To say that the NEPA has been a success would be an understatement. The Natural Resources Defense Council (NRDC) compiled an exhaustive list of victories won through the law in nearly every state in the nation, including examples that saved taxpayers millions of dollars and created jobs. The NEPA is a tool for government accountability and for providing local communities with a voice, allowing them to express when a federal project would actually hurt the local economy and ecosystem in a ways that might not be taken into account. This is something that conservatives, who typically tout the belief that the federal government should be limited in its powers and law making should be made at the local level, should applaud as it erodes what would be otherwise unchecked federal power. It would also stand to reason that a political ideology with "conserve" in its name may want to conserve land and communities — but apparently not.
That has not been the case under the Trump administration, which has gone past simply denying the existence of climate change to actively contributing to it at every opportunity. The New York Times has tracked 95 rollbacks of environmental protections during the Trump administration's reign, ranging from entirely upending the Endangered Species Act to stripping away regulations for coal plants to allow them to pollute more. Trump operates with a complete misunderstanding of the environment and how humans affect it, so it is perhaps not a surprise to see his administration act on those beliefs by stripping away environmental protections — but these decisions will almost certainly carry a negative effect on the health of Americans and the planet as a whole. An essay published in the Journal of the American Medical Association in 2018 estimated that Trump's policies could potentially result in 80,000 additional deaths per decade, and we've already seen a decline in air quality since Trump took office.

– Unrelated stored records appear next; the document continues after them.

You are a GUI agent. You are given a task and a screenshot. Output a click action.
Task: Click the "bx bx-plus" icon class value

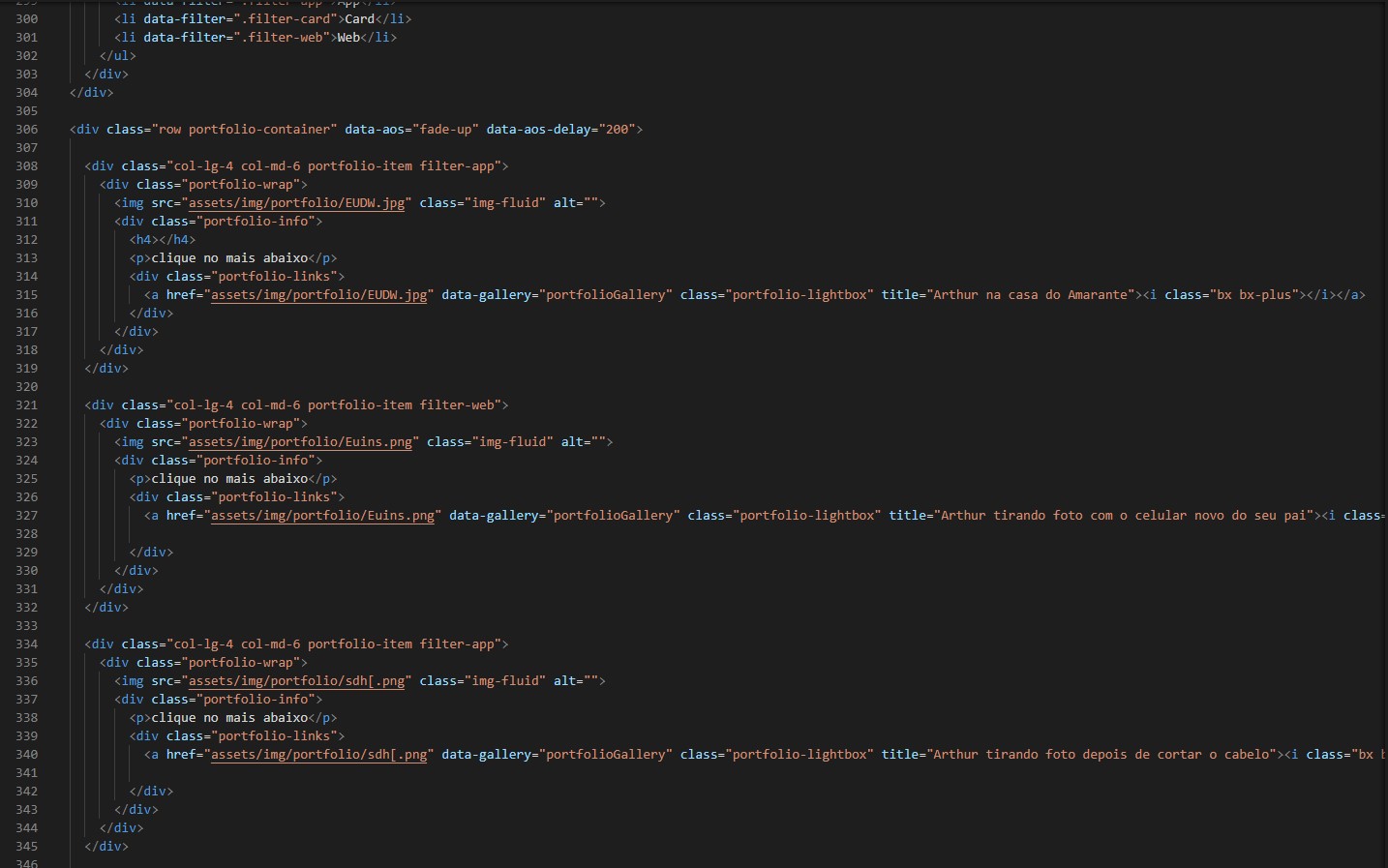point(1254,295)
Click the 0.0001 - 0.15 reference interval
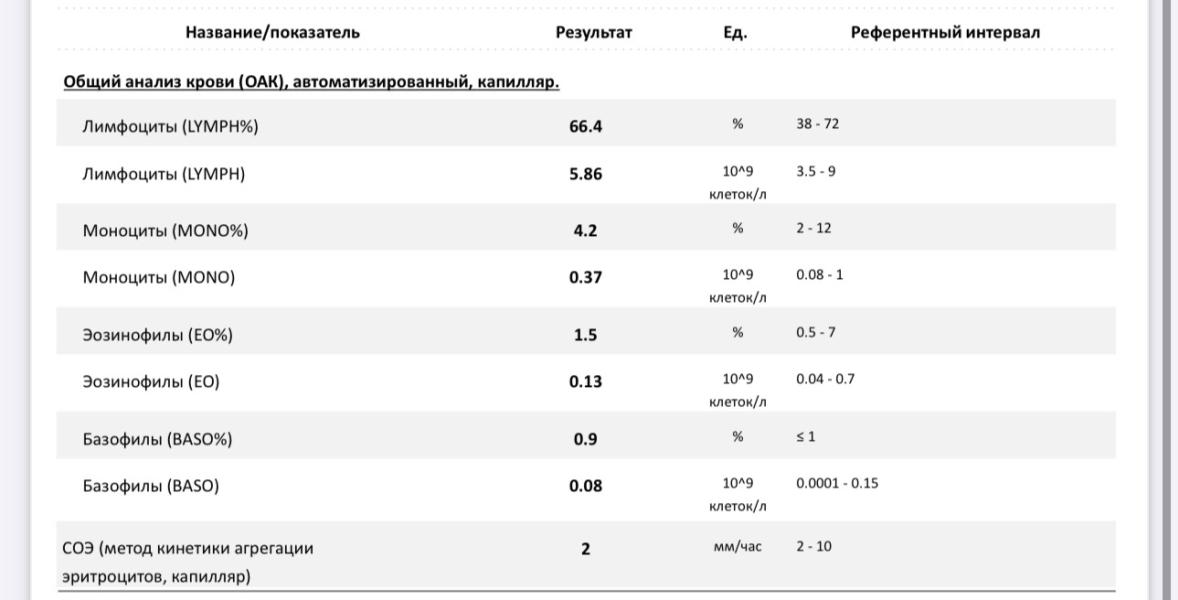 (837, 483)
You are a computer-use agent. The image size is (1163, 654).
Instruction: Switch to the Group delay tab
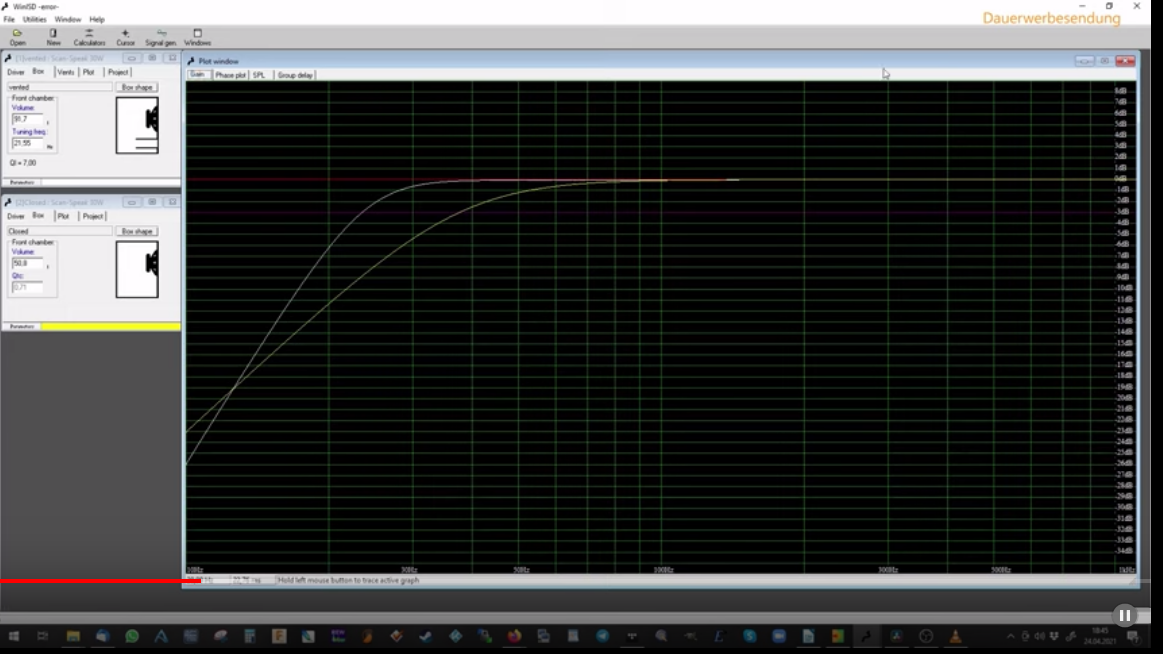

The proposal to eliminate parts of the NEPA should not simply be viewed as anti-environment or anti-climate change — it should be viewed as anti-conservative. By rolling back essential parts of the law that provide voice to otherwise underserved and underheard communities, the Trump administration would reveal who it truly works for: not the forgotten man and woman, who would once again be silenced without the NEPA available to provide voice against potentially invasive and harmful projects, but rather the fossil fuel industry that is more concerned with making a profit than protecting communities and ecosystems. Trump and his cohorts — many of whom are former oil and coal executives and lobbyists — have made it clear that their goal is not to conserve anything but the bottom line for fossil fuel companies.